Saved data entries
☆ ☆ ☆ ☆

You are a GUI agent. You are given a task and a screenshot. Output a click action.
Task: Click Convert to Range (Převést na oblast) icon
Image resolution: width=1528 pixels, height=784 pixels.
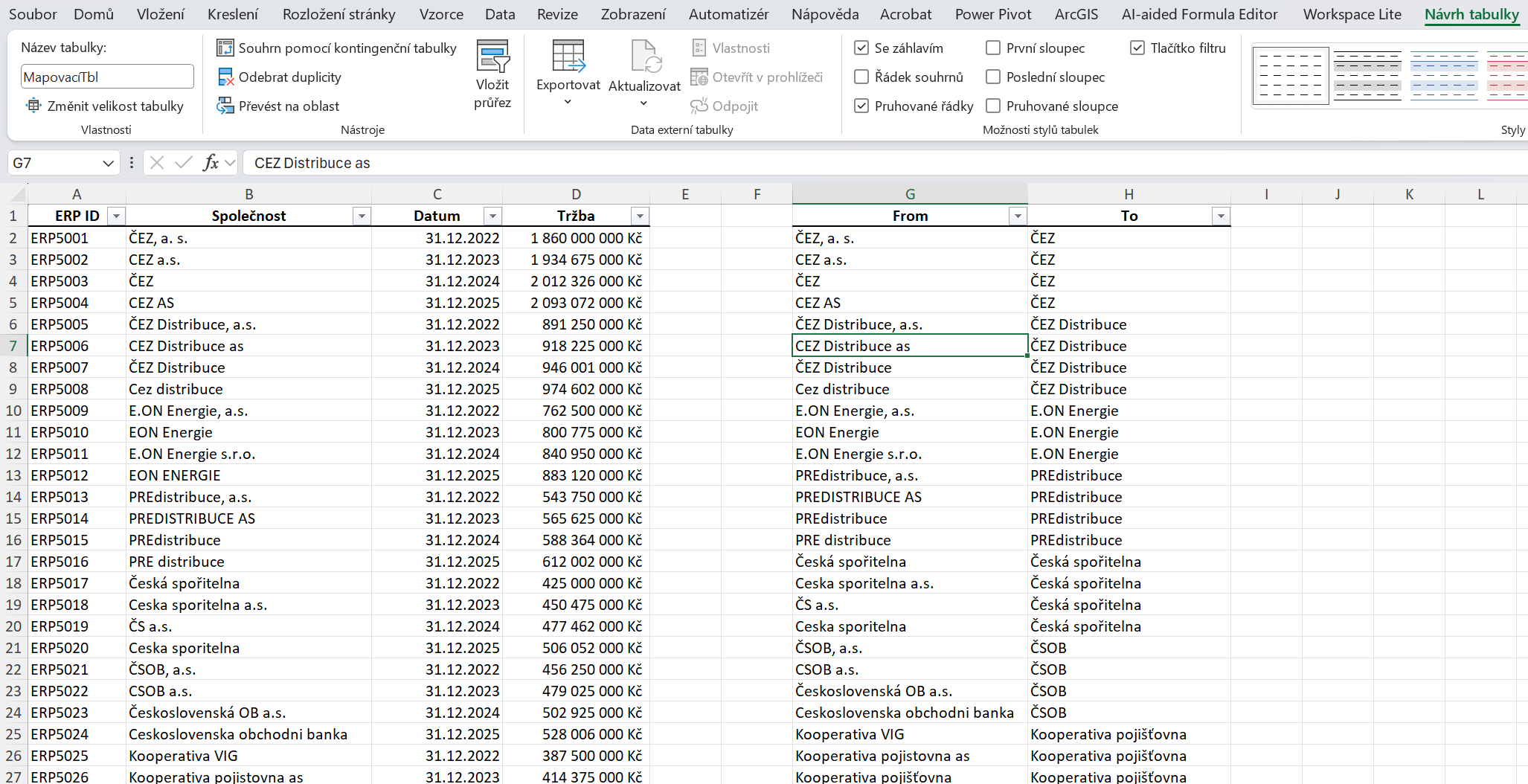[225, 106]
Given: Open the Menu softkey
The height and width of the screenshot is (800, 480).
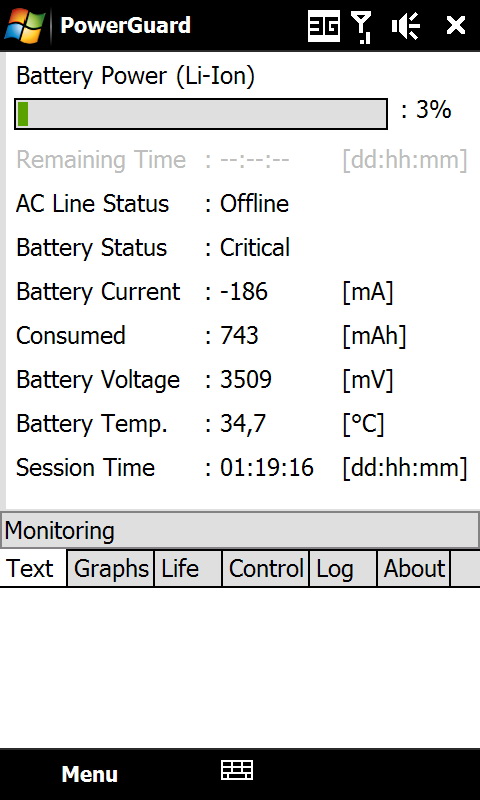Looking at the screenshot, I should (89, 774).
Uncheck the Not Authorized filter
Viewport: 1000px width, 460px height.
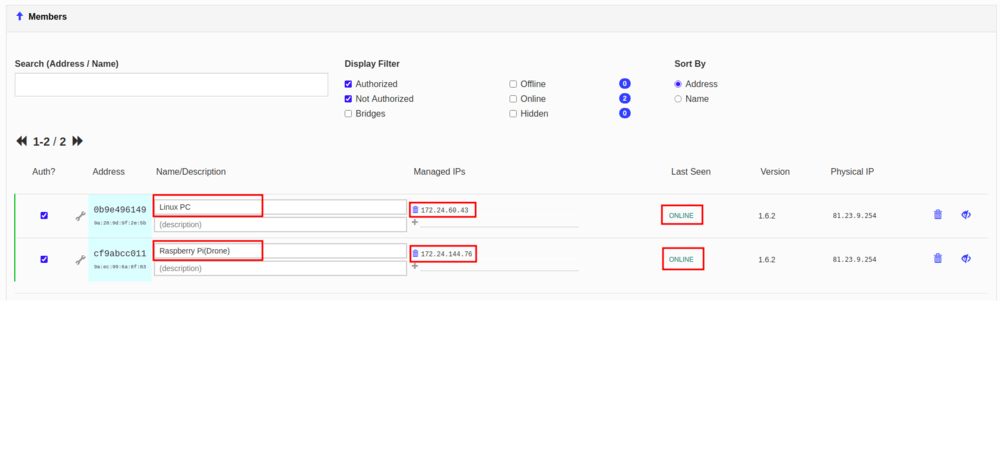point(348,99)
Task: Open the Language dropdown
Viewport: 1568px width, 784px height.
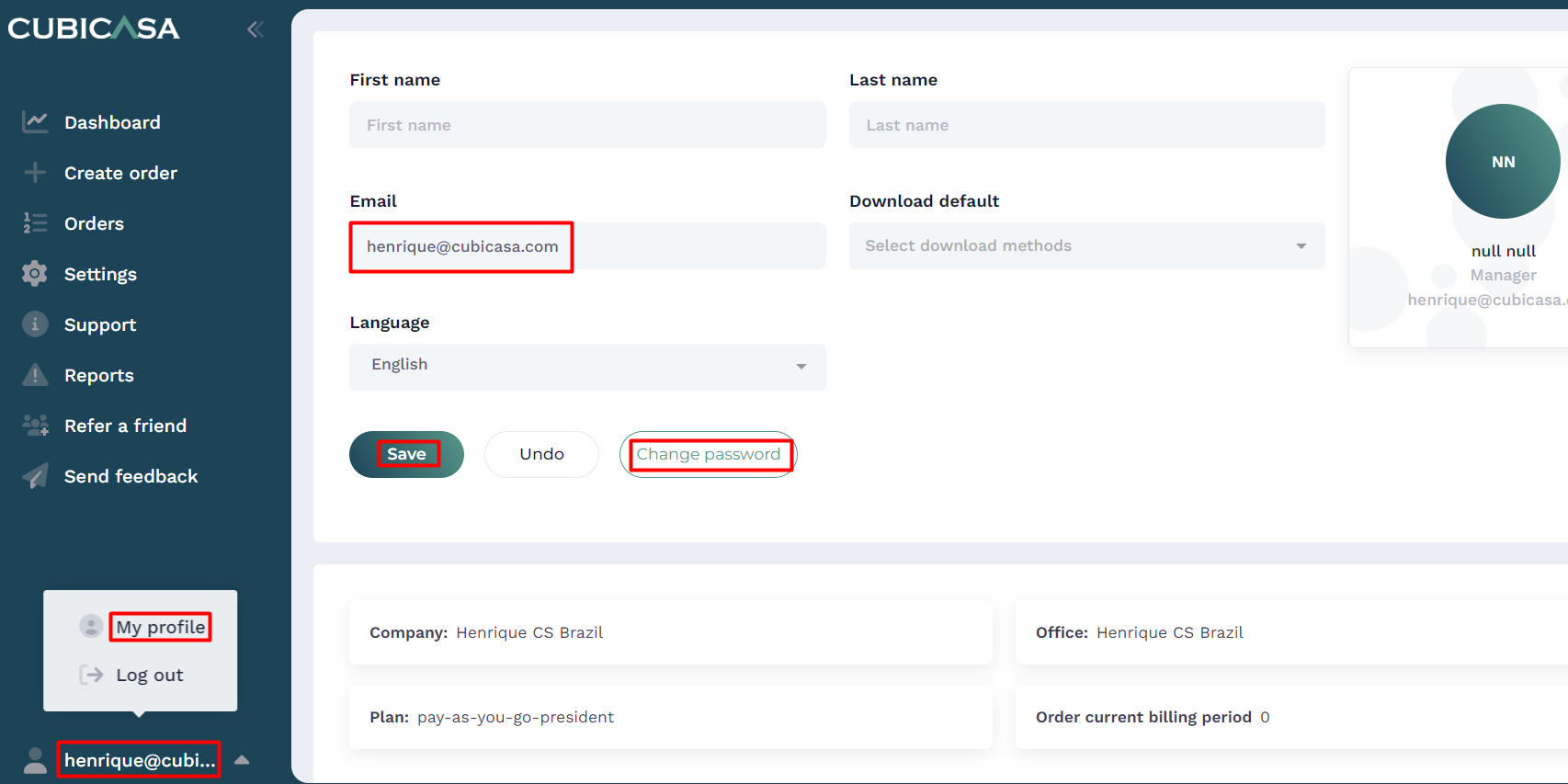Action: pyautogui.click(x=587, y=367)
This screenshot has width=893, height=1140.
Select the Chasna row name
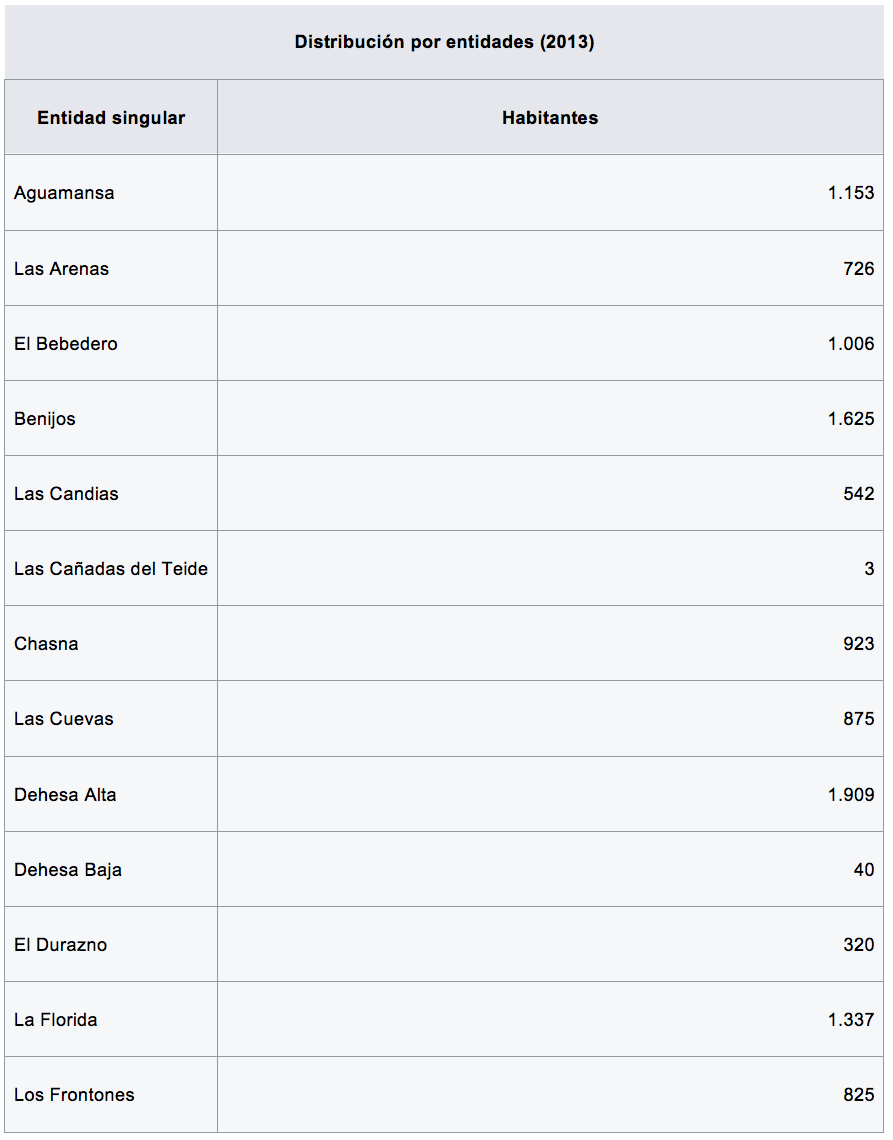46,644
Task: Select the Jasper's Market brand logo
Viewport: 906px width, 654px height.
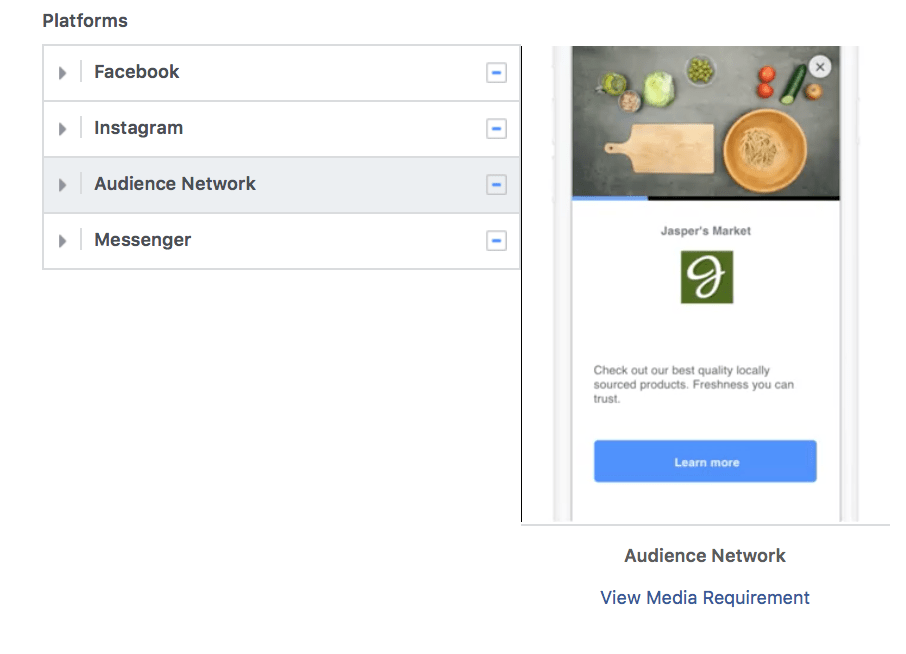Action: 705,277
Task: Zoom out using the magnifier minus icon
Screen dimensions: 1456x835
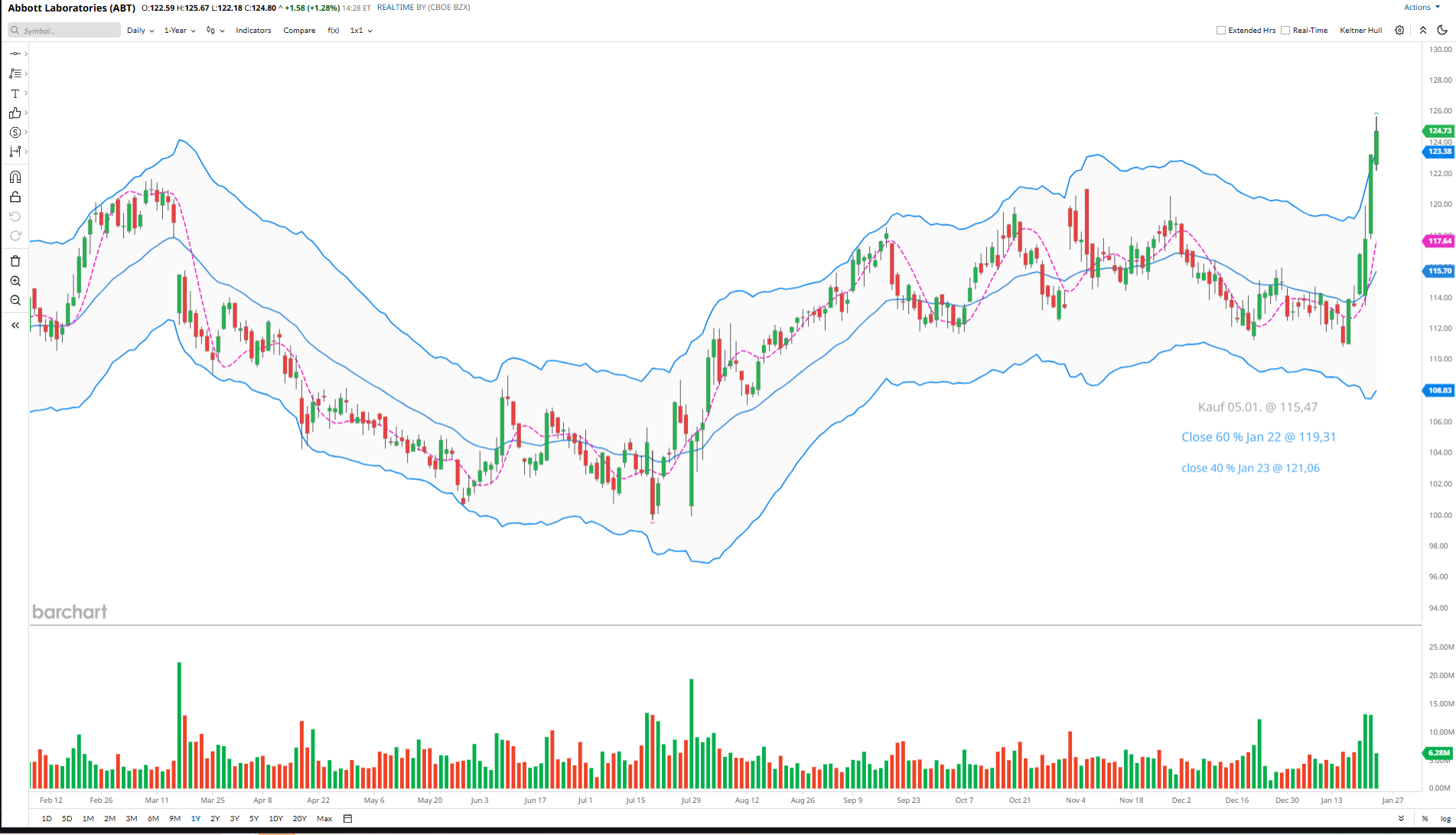Action: click(x=15, y=301)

☆ ☆ ☆ ☆

▶ **Your goal**:
Reproduce every line above containing "Open".

▶ **Answer for the task**:
Given: Open the Menu softkey
Task: Open the Language dropdown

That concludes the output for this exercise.